README.md · prithivMLmods/PocketThinker-QwQ-3B-Instruct at main

PocketThinker-QwQ-3B-Instruct / README.md

prithivMLmods

Update README.md

a72b2ec verified 10 months ago

preview code

raw

history blame contribute delete

4.25 kB

	---
	library_name: transformers
	base_model:
	- Qwen/Qwen2.5-3B-Instruct
	license: apache-2.0
	datasets:
	- amphora/QwQ-LongCoT-130K
	- amphora/QwQ-LongCoT-130K-2
	- amphora/verfiable-25k
	- amphora/m-math500
	language:
	- en
	- zh
	pipeline_tag: text-generation
	tags:
	- Math
	- Code
	- Thinker
	- Reasoning
	- 3B
	- QwQ
	- Mini
	- text-generation-inference
	- SFT
	- trl
	---

	![8.png](https://cdn-uploads.huggingface.co/production/uploads/65bb837dbfb878f46c77de4c/Faj50x1HAODJAIy_R94se.png)

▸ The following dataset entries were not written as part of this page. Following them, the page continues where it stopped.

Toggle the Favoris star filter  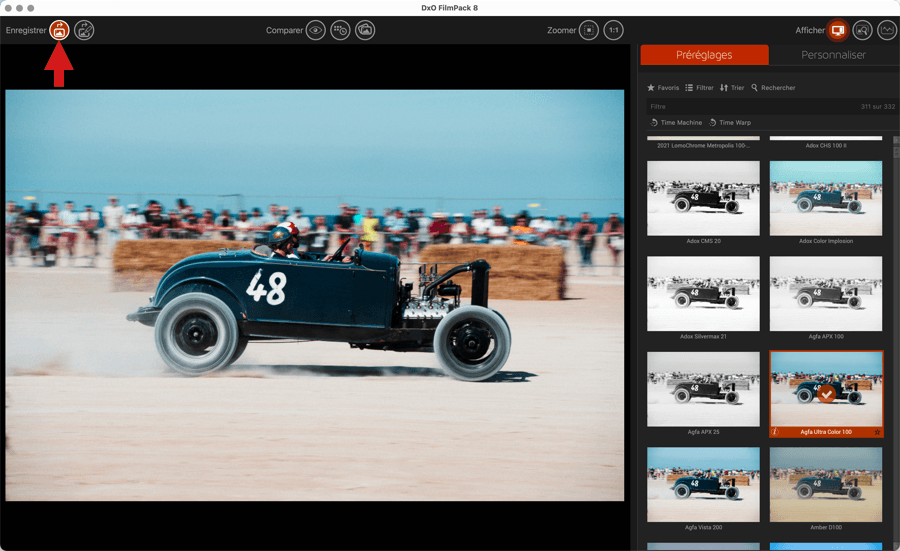pyautogui.click(x=663, y=88)
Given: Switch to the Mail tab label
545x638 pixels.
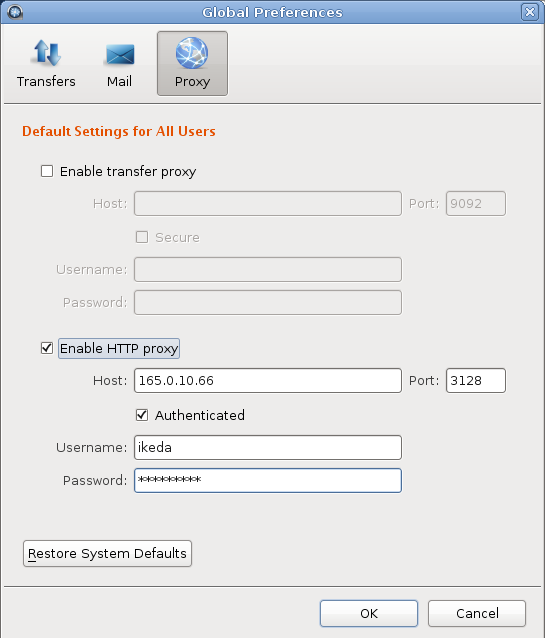Looking at the screenshot, I should (x=119, y=81).
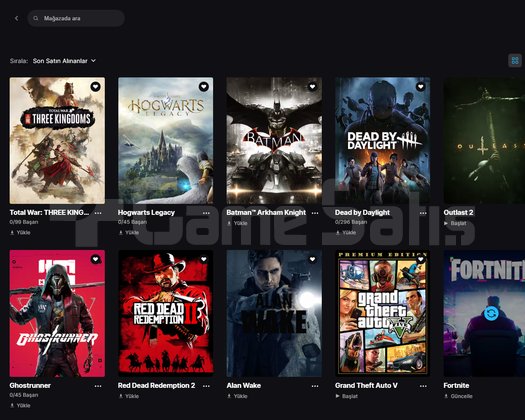Viewport: 525px width, 420px height.
Task: Click the Fortnite update sync icon
Action: (491, 313)
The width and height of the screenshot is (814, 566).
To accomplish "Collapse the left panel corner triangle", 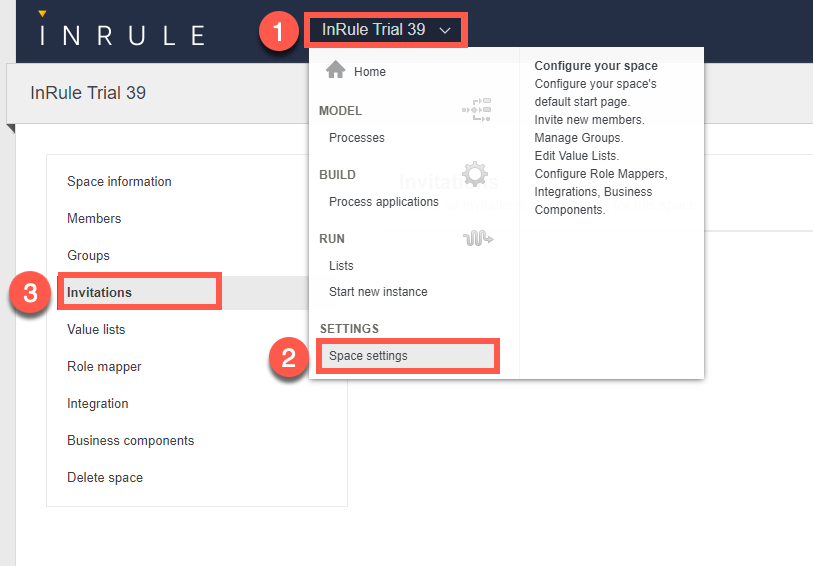I will coord(10,128).
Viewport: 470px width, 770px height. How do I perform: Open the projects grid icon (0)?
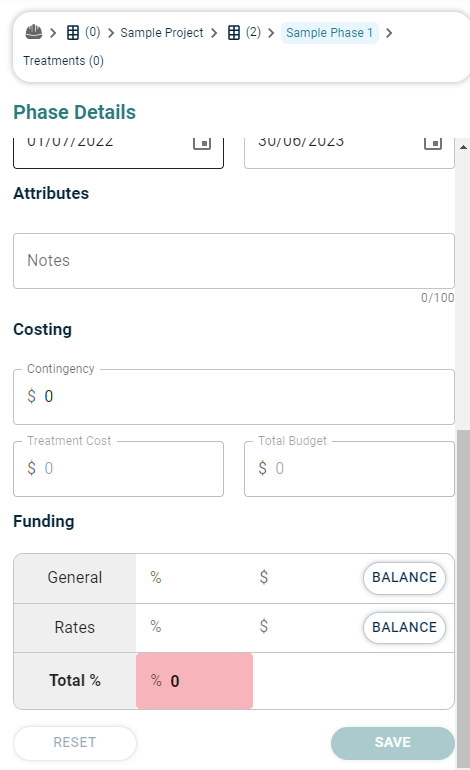[73, 33]
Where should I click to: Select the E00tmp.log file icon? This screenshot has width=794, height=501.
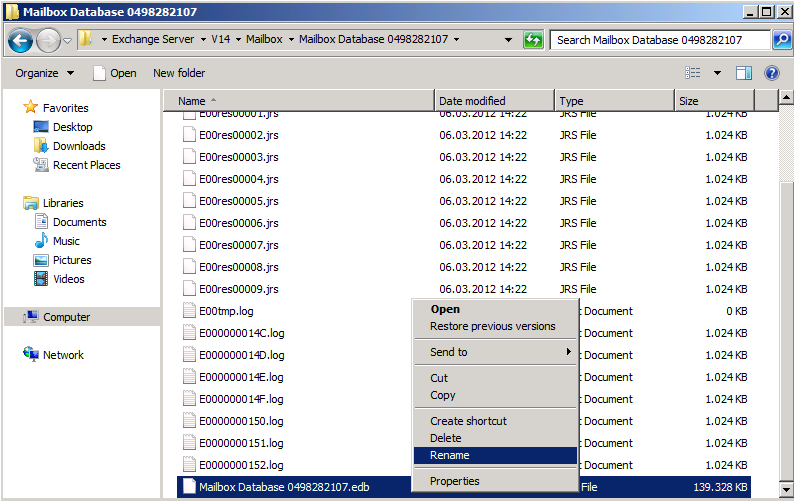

	# PocketThinker-QwQ-3B-Instruct

	> PocketThinker-QwQ-3B-Instruct is based on the Qwen2.5-3B-Instruct architecture, designed as a lightweight and efficient reasoning assistant. It serves as the pocket-sized version of QwQ-LCoT-7B-Instruct, optimized for fast inference while maintaining strong problem-solving and computational capabilities. This model is fine-tuned for enhanced structured reasoning, minimal token wastage, and high-quality technical responses.

	## Key Improvements
	1. Optimized for Coding: Specializes in generating structured, efficient code with minimal redundancy for smooth execution.
	2. Compact yet Powerful: Maintains strong problem-solving capabilities within a smaller 3B parameter architecture, ensuring accessibility on resource-limited devices.
	3. Advanced Reasoning Capabilities: Excels in algorithmic problem-solving, mathematical reasoning, and structured technical explanations.
	4. Efficient Memory Utilization: Reduces computational overhead while maintaining high-quality outputs.
	5. Focused Output Generation: Avoids unnecessary token generation, ensuring concise and relevant responses.

	## Quickstart with transformers

	Here is a code snippet to load the tokenizer and model using `apply_chat_template` for structured input formatting:

	```python
	from transformers import AutoModelForCausalLM, AutoTokenizer

	model_name = "prithivMLmods/PocketThinker-QwQ-3B-Instruct"

	model = AutoModelForCausalLM.from_pretrained(
	model_name,
	torch_dtype="auto",
	device_map="auto"
	)
	tokenizer = AutoTokenizer.from_pretrained(model_name)

	prompt = "Write a Python function to find the Fibonacci sequence."
	messages = [
	{"role": "system", "content": "You are an advanced coding assistant."},
	{"role": "user", "content": prompt}
	]
	text = tokenizer.apply_chat_template(
	messages,
	tokenize=False,
	add_generation_prompt=True
	)
	model_inputs = tokenizer([text], return_tensors="pt").to(model.device)

	generated_ids = model.generate(
	**model_inputs,
	max_new_tokens=6090
	)
	generated_ids = [
	output_ids[len(input_ids):] for input_ids, output_ids in zip(model_inputs.input_ids, generated_ids)
	]

	response = tokenizer.batch_decode(generated_ids, skip_special_tokens=True)[0]
	print(response)
	```

	## Intended Use
	1. Code Generation & Optimization:
	Supports developers in writing, refining, and optimizing code across multiple programming languages.
	2. Algorithm & Mathematical Problem Solving:
	Delivers precise solutions and structured explanations for complex problems.
	3. Technical Documentation & Explanation:
	Assists in generating well-structured documentation for libraries, APIs, and coding concepts.
	4. Debugging Assistance:
	Helps identify and correct errors in code snippets.
	5. Educational Support:
	Simplifies programming topics for students and learners with clear explanations.
	6. Structured Data Processing:
	Generates structured outputs like JSON, XML, and tables for data science applications.

	## Limitations
	1. Hardware Constraints:
	Although lighter than larger models, still requires a moderately powerful GPU or TPU for optimal performance.
	2. Potential Bias in Responses:
	Outputs may reflect biases present in training data.
	3. Limited Creativity:
	May generate variable results in non-technical, creative tasks.
	4. No Real-Time Awareness:
	Lacks access to real-world events beyond its training cutoff.
	5. Error Propagation in Long Responses:
	Minor mistakes in early outputs may affect overall coherence in lengthy responses.
	6. Prompt Sensitivity:
	The effectiveness of responses depends on well-structured prompts.